Multidirectional memory is hard.

Flix's latest comic "The Humboldt Animal" shows what it can look like.

As in 2018 in his volume "Spirou in Berlin" - which was about the last months of the GDR - Flix uses of all things André Franquin's Franco-Belgian character cosmos to retell German history.

The timing is favourable.

Because there is a dispute in Germany, a dispute about remembrance.

The arguments about anti-Semitism at Documenta 15 showed it, and the Humboldt Forum in Berlin cannot shake the uncanny resemblance to the Potemkin Prussian concrete in which its builders cast it.

The imaginary gulf between the commemoration of the Shoah and decolonial awareness is deeper than ever in Germany.

As early as 2009, Michael Rothberg described one reason for this as “competitive memory” in his book “Multidirectional Memory – Holocaust Remembrance in the Age of Decolonization”.

Assuming that the resources available for remembrance are scarce and that public remembrance is a zero-sum game, then, according to Rothberg, remembrance of the Holocaust "precludes" remembrance of other historical crimes.

Conversely, "the memory of slavery or colonialism would erase the memory of the Holocaust" in "the public sphere".

However, “multidirectional” memory shows that there is another way.

According to Rothberg, this is not based on competition, but on dialogue.

The Flix comic begins with an image quote from Alexander von Humboldt's famous depiction of the Chimborazo in Ecuador.

There Humboldt collects future museum objects with Aimé Bonpland, including not only a specimen of the Marsipulamis, an animal species invented by Franquin, but also a mummy stolen from a burial cave.

Throughout the story, a green, animalistic fluid flows out of their mouths.

In wintry-grey Berlin, where the mummy finally lands, it refers to the green rainforest on the slopes of the Chimborazo: in other words, to the context from which the mummy was torn.

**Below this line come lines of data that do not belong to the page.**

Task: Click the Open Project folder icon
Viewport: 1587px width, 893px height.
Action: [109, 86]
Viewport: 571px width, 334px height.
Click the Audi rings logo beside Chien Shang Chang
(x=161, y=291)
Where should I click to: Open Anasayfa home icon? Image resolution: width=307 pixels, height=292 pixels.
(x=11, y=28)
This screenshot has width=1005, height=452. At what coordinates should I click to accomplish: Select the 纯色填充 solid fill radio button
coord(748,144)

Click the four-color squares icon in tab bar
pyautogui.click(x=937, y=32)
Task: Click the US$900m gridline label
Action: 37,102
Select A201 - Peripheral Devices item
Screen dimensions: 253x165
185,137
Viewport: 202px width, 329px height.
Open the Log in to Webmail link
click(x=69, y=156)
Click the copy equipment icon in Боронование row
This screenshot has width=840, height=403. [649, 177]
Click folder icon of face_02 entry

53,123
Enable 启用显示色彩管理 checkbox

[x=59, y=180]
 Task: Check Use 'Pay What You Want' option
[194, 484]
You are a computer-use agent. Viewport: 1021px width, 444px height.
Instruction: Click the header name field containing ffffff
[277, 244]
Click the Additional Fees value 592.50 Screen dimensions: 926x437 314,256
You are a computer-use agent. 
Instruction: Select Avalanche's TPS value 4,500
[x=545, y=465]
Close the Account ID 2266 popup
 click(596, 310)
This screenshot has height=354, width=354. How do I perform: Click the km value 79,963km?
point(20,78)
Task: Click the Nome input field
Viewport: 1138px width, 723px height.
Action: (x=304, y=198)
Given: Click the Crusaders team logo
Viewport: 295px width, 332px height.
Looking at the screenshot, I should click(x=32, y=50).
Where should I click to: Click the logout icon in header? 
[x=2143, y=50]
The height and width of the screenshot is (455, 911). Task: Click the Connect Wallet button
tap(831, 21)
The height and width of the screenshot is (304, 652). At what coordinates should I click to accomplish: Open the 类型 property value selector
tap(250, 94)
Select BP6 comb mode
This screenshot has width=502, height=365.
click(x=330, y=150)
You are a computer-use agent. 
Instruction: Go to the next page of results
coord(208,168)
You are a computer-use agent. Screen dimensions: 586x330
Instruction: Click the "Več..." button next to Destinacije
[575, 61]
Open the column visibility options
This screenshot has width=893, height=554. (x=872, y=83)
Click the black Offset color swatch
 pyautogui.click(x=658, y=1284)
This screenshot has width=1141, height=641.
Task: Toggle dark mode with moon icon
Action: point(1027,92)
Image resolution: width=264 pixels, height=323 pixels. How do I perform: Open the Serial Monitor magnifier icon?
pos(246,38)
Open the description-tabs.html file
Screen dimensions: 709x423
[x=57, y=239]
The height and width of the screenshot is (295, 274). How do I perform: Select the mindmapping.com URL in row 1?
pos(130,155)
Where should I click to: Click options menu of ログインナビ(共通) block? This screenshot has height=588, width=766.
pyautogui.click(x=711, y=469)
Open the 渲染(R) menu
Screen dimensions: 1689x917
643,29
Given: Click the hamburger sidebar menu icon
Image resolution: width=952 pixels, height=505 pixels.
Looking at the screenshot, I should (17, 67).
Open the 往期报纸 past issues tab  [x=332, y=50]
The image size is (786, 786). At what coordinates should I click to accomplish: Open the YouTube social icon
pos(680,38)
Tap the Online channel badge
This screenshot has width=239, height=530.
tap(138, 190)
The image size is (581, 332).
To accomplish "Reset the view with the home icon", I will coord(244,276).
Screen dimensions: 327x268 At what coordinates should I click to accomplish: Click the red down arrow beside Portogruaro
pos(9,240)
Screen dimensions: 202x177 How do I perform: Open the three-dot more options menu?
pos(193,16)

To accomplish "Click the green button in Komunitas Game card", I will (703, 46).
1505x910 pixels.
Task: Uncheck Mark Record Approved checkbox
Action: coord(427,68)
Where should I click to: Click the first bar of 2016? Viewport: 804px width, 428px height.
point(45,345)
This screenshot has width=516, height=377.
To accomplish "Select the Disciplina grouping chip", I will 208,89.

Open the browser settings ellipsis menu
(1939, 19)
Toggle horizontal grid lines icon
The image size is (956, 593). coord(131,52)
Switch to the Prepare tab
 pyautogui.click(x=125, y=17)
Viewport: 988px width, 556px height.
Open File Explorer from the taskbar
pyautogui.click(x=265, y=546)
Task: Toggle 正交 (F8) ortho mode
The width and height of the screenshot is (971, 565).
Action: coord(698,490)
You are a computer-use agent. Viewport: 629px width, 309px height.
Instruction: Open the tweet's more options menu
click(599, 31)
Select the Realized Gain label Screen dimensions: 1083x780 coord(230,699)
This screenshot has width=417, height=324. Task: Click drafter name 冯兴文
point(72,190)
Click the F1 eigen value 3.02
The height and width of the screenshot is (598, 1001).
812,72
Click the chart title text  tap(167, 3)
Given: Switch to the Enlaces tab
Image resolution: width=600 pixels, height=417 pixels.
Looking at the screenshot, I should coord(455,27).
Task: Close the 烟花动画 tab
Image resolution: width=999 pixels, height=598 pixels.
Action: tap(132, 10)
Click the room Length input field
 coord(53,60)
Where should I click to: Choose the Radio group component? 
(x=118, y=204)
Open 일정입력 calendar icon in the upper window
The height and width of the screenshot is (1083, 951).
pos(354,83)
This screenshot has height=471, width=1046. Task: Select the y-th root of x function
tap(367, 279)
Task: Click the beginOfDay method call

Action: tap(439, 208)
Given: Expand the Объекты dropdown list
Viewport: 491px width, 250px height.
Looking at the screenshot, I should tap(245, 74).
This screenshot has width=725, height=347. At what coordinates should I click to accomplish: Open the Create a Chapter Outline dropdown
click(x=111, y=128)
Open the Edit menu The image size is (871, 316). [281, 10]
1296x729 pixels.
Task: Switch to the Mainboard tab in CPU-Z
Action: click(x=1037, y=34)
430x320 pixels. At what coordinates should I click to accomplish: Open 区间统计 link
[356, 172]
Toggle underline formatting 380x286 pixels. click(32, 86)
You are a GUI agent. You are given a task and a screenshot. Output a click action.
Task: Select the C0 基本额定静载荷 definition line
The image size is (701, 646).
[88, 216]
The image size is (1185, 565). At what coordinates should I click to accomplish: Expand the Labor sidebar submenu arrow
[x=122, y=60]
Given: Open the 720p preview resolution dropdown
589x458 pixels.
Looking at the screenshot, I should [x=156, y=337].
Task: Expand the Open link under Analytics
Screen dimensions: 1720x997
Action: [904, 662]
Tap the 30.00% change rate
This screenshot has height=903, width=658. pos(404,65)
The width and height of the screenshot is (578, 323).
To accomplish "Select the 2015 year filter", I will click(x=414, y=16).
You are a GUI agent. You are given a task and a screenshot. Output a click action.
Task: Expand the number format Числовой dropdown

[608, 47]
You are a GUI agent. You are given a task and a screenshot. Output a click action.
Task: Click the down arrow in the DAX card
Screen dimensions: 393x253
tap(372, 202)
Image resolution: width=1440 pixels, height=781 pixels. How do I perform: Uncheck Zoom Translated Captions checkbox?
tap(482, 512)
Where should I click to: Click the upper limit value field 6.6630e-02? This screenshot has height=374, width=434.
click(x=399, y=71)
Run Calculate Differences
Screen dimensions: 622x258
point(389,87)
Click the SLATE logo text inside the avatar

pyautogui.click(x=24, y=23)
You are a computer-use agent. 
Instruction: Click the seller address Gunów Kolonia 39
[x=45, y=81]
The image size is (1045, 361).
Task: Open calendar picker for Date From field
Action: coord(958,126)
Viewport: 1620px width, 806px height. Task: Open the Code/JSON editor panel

Above all, however, the green fluid resembles those breathing and speech bubbles that are actually reserved for living characters in comics - in Italian they are called "fumetti" (little puffs of smoke).

So the mummy is not a dead object,

but an ensouled, a "spiritual" being.

As it crumbles to dust near the end of the story, the Marsupilami opens a window, allowing the remains to be carried outside by the wind and blown away.

At least that's how the mummy escapes the museum.

Once there is the crime of the colonizers...

A jaguar baby is unequivocally alive, which Humboldt finds and, as the comic makes very clear, violently abducts its parents.

It can hardly be surpassed in terms of lovable big paws and touching childlike scheme.

Humboldt calls the kitten a "damn cute brat" and immediately tells him: "I promise you, I'll break your neck tenderly and then you'll be the prettiest piece in my entire collection." This extremely brutal phrase should not be overlooked .

The museum logic of representation as mortification cannot be expressed more clearly.

Fast forward to 1931: the mummy and baby jaguar, now stuffed and mounted on a board, can be found in a box in the Berlin Museum of Natural History.

Next to it lies the Marsupilami, a humanoid creature with black-spotted yellow fur and a tail eight meters long.

It magically comes back to life, flees the museum and befriends seven-year-old Mimmi Löwenstein, who lives in precarious circumstances with her single mother.

As their family name, a menorah on the kitchen table and a straw Star of David hanging from Mimmi's window handle suggest, the Löwensteins are Jewish.